Loin des clichés et des stéréotypes, les jazzmen - et women ! - de sa Gracieuse Majesté ont inventé depuis une bonne décennie une musique particulièrement protéiforme. A l'image de Maicha, en tandem avec l'iconique vétéran Gary Bartz, ou encore GoGo Penguin.
Dans une société britannique construite en partie sur le communautarisme - ethnique et religieux - la nouvelle génération de musicien(e)s s'est inspirée de ce multiculturalisme pour créer un langage original.

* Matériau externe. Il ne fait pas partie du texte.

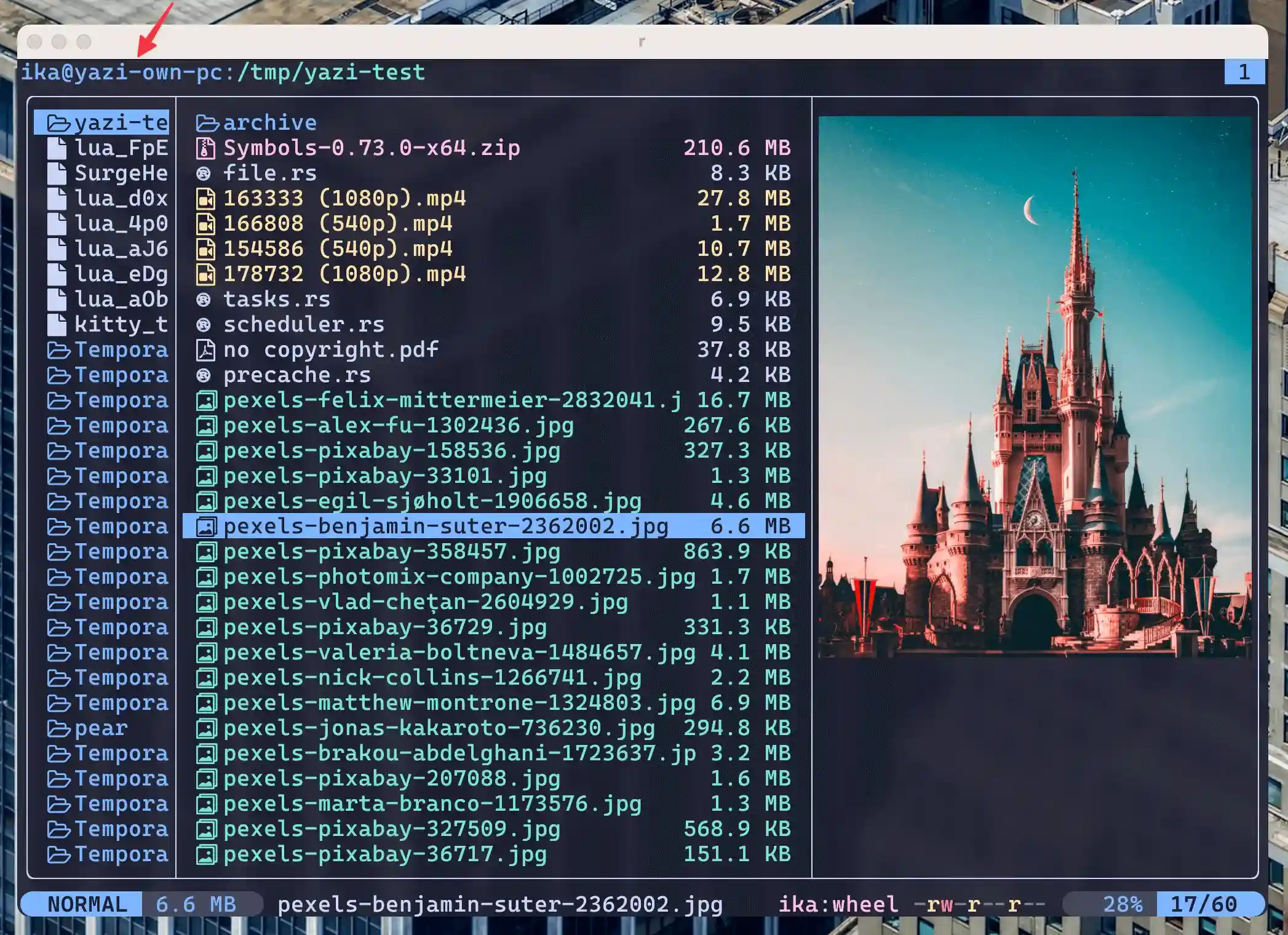Click the /tmp/yazi-test path in the header

click(330, 73)
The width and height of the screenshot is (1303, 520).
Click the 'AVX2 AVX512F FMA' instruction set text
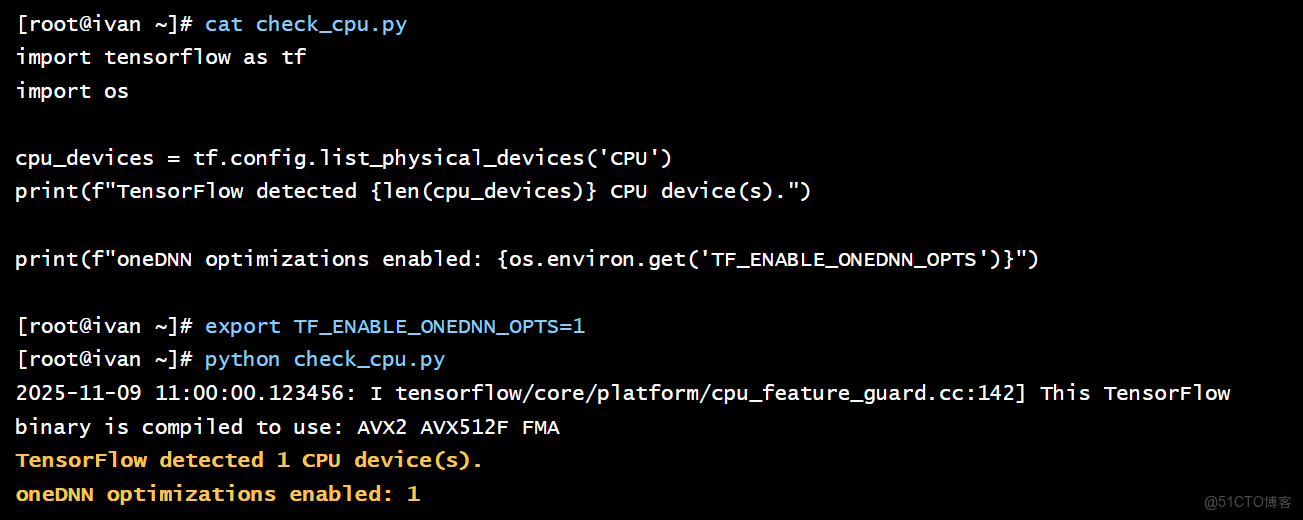457,428
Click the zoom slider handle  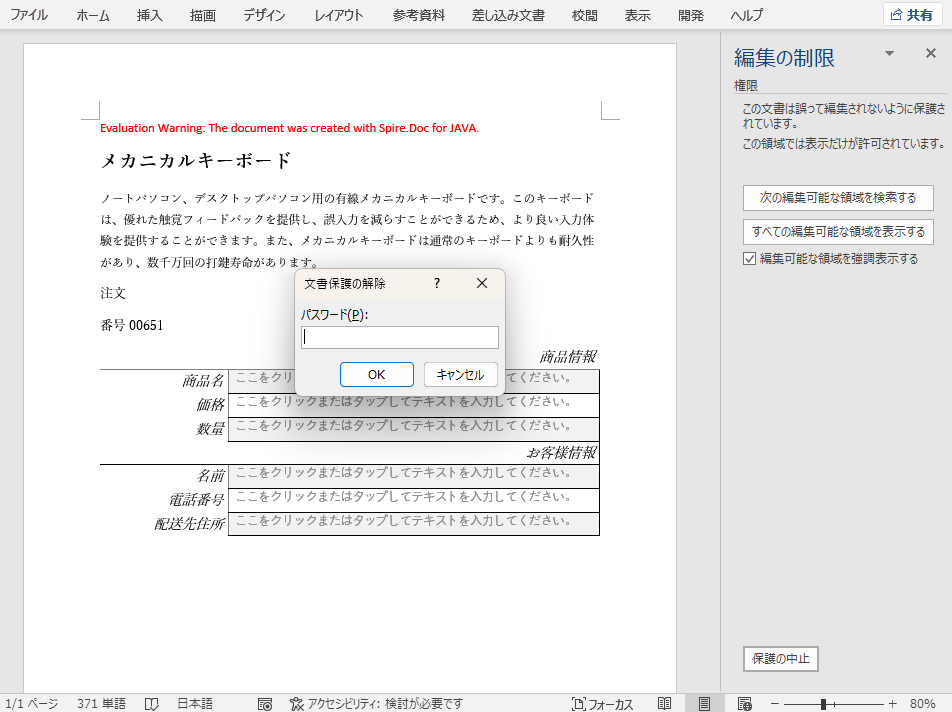[x=823, y=702]
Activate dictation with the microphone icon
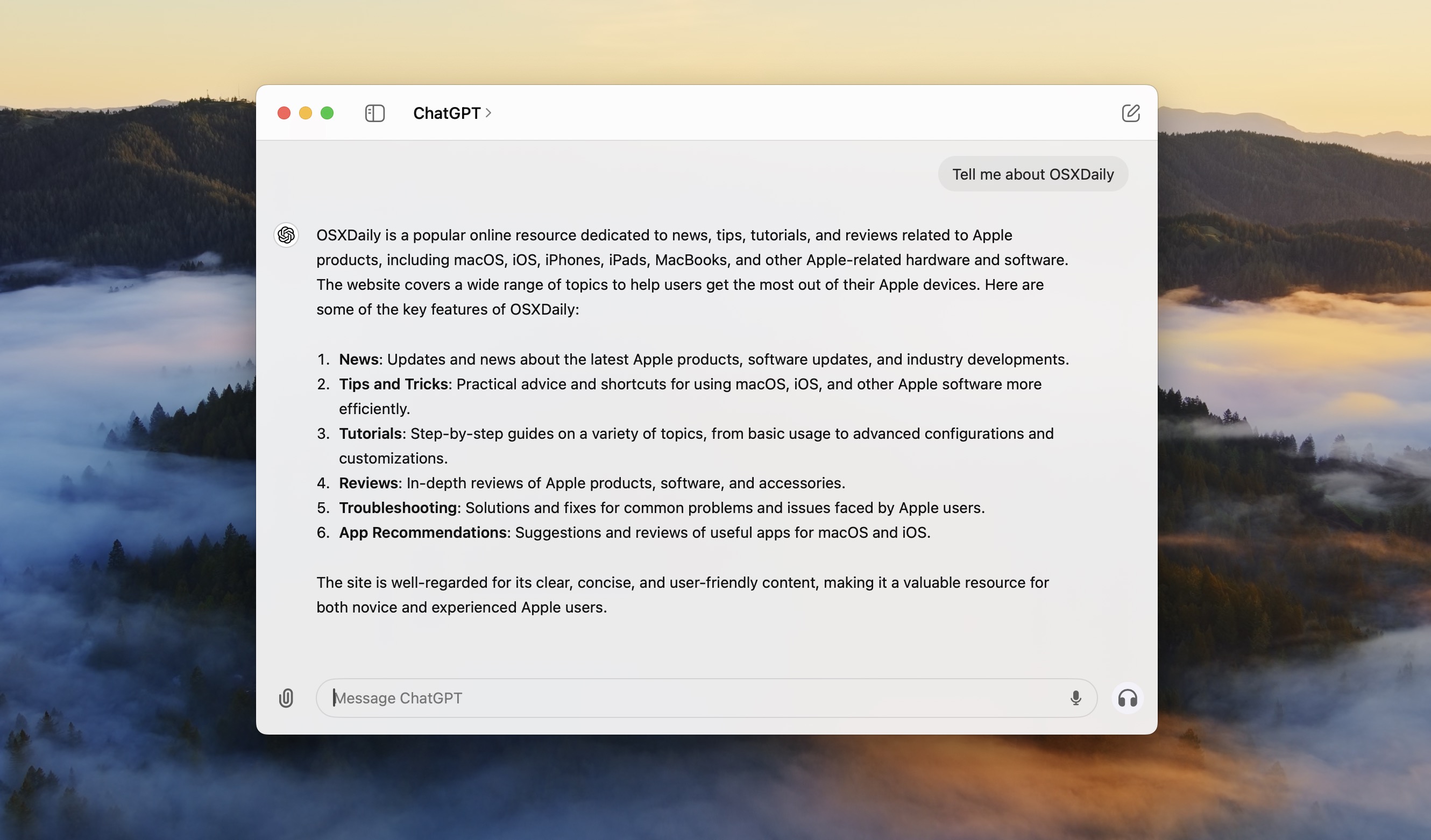The width and height of the screenshot is (1431, 840). 1075,698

Le groupe de "spiritual jazz" - un détonnant mélange entre la musique cosmique du Sun Râ Arkestra et celle mystique de John et Alice Coltrane ou Pharoah Sanders - Maisha en est un exemple. D'autant que ces jeunes gens ont appelé à la barre une figure légendaire du jazz, le saxophoniste-alto/clarinettiste et compositeur américain Gary Bartz. Et que l'aboutissement discographique de cette rencontre intergénérationnelle se nomme "Night Dreamer" (Night Dreamer/Bertus).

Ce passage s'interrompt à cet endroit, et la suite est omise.